>>
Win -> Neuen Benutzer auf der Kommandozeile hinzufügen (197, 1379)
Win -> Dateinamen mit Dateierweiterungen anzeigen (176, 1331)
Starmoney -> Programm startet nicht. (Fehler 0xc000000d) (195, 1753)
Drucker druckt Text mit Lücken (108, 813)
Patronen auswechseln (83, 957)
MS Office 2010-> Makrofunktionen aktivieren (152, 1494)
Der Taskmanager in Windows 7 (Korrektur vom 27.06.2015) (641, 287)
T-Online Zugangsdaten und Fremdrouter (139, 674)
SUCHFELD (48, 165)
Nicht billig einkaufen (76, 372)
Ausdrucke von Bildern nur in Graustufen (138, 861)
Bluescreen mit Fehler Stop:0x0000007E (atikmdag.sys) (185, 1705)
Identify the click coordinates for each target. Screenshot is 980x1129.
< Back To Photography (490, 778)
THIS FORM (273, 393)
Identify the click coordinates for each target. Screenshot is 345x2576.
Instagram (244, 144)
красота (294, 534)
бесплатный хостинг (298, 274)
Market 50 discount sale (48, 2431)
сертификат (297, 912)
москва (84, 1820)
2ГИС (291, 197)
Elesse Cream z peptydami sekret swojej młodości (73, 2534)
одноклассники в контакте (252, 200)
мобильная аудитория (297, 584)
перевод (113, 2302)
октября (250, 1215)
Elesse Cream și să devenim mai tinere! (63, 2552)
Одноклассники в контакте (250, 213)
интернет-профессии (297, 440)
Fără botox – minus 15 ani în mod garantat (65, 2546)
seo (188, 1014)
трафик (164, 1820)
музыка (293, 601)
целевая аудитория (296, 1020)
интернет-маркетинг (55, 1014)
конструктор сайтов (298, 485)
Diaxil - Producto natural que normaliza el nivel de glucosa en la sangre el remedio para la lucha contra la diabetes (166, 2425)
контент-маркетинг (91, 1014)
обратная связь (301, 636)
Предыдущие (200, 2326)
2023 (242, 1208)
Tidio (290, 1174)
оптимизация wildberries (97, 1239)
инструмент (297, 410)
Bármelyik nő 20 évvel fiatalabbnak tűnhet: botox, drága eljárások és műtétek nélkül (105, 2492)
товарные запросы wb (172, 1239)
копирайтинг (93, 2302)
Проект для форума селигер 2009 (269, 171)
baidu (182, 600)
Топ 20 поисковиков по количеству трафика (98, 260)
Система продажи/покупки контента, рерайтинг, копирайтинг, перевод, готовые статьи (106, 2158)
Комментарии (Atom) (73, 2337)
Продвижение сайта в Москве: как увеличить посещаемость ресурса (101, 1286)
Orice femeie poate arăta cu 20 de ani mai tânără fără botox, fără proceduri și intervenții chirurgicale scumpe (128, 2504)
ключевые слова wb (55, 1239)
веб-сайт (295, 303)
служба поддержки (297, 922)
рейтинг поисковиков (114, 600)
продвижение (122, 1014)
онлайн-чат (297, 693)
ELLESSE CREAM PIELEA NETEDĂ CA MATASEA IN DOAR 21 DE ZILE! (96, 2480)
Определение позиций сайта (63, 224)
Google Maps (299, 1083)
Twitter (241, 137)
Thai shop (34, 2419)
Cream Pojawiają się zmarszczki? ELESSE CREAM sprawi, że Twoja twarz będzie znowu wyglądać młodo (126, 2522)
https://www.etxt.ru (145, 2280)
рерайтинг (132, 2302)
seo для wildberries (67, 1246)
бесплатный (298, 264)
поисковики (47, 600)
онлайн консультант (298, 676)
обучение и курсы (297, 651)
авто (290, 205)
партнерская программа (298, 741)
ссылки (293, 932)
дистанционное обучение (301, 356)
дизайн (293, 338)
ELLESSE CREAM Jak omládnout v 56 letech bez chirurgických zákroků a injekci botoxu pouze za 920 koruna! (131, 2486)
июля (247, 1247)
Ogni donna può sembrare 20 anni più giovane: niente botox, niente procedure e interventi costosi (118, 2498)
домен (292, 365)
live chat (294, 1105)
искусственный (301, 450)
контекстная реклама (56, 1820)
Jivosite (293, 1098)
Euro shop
<<
# Written instruction
Copy out every one of the records above, line for line and with no changes.

# Output below
Win -> Neuen Benutzer auf der Kommandozeile hinzufügen (197, 1379)
Win -> Dateinamen mit Dateierweiterungen anzeigen (176, 1331)
Starmoney -> Programm startet nicht. (Fehler 0xc000000d) (195, 1753)
Drucker druckt Text mit Lücken (108, 813)
Patronen auswechseln (83, 957)
MS Office 2010-> Makrofunktionen aktivieren (152, 1494)
Der Taskmanager in Windows 7 (Korrektur vom 27.06.2015) (641, 287)
T-Online Zugangsdaten und Fremdrouter (139, 674)
SUCHFELD (48, 165)
Nicht billig einkaufen (76, 372)
Ausdrucke von Bildern nur in Graustufen (138, 861)
Bluescreen mit Fehler Stop:0x0000007E (atikmdag.sys) (185, 1705)
Identify the click coordinates for each target. Screenshot is 980x1129.
< Back To Photography (490, 778)
THIS FORM (273, 393)
Identify the click coordinates for each target. Screenshot is 345x2576.
Instagram (244, 144)
красота (294, 534)
бесплатный хостинг (298, 274)
Market 50 discount sale (48, 2431)
сертификат (297, 912)
москва (84, 1820)
2ГИС (291, 197)
Elesse Cream z peptydami sekret swojej młodości (73, 2534)
одноклассники в контакте (252, 200)
мобильная аудитория (297, 584)
перевод (113, 2302)
октября (250, 1215)
Elesse Cream și să devenim mai tinere! (63, 2552)
Одноклассники в контакте (250, 213)
интернет-профессии (297, 440)
Fără botox – minus 15 ani în mod garantat (65, 2546)
seo (188, 1014)
трафик (164, 1820)
музыка (293, 601)
целевая аудитория (296, 1020)
интернет-маркетинг (55, 1014)
конструктор сайтов (298, 485)
Diaxil - Producto natural que normaliza el nivel de glucosa en la sangre el remedio para la lucha contra la diabetes (166, 2425)
контент-маркетинг (91, 1014)
обратная связь (301, 636)
Предыдущие (200, 2326)
2023 (242, 1208)
Tidio (290, 1174)
оптимизация wildberries (97, 1239)
инструмент (297, 410)
Bármelyik nő 20 évvel fiatalabbnak tűnhet: botox, drága eljárások és műtétek nélkül (105, 2492)
товарные запросы wb (172, 1239)
копирайтинг (93, 2302)
Проект для форума селигер 2009 (269, 171)
baidu (182, 600)
Топ 20 поисковиков по количеству трафика (98, 260)
Система продажи/покупки контента, рерайтинг, копирайтинг, перевод, готовые статьи (106, 2158)
Комментарии (Atom) (73, 2337)
Продвижение сайта в Москве: как увеличить посещаемость ресурса (101, 1286)
Orice femeie poate arăta cu 20 de ani mai tânără fără botox, fără proceduri și intervenții chirurgicale scumpe (128, 2504)
ключевые слова wb (55, 1239)
веб-сайт (295, 303)
служба поддержки (297, 922)
рейтинг поисковиков (114, 600)
продвижение (122, 1014)
онлайн-чат (297, 693)
ELLESSE CREAM PIELEA NETEDĂ CA MATASEA IN DOAR 21 DE ZILE! (96, 2480)
Определение позиций сайта (63, 224)
Google Maps (299, 1083)
Twitter (241, 137)
Thai shop (34, 2419)
Cream Pojawiają się zmarszczki? ELESSE CREAM sprawi, że Twoja twarz będzie znowu wyglądać młodo (126, 2522)
https://www.etxt.ru (145, 2280)
рерайтинг (132, 2302)
seo для wildberries (67, 1246)
бесплатный (298, 264)
поисковики (47, 600)
онлайн консультант (298, 676)
обучение и курсы (297, 651)
авто (290, 205)
партнерская программа (298, 741)
ссылки (293, 932)
дистанционное обучение (301, 356)
дизайн (293, 338)
ELLESSE CREAM Jak omládnout v 56 letech bez chirurgických zákroků a injekci botoxu pouze za 920 koruna! (131, 2486)
июля (247, 1247)
Ogni donna può sembrare 20 anni più giovane: niente botox, niente procedure e interventi costosi (118, 2498)
домен (292, 365)
live chat (294, 1105)
искусственный (301, 450)
контекстная реклама (56, 1820)
Jivosite (293, 1098)
Euro shop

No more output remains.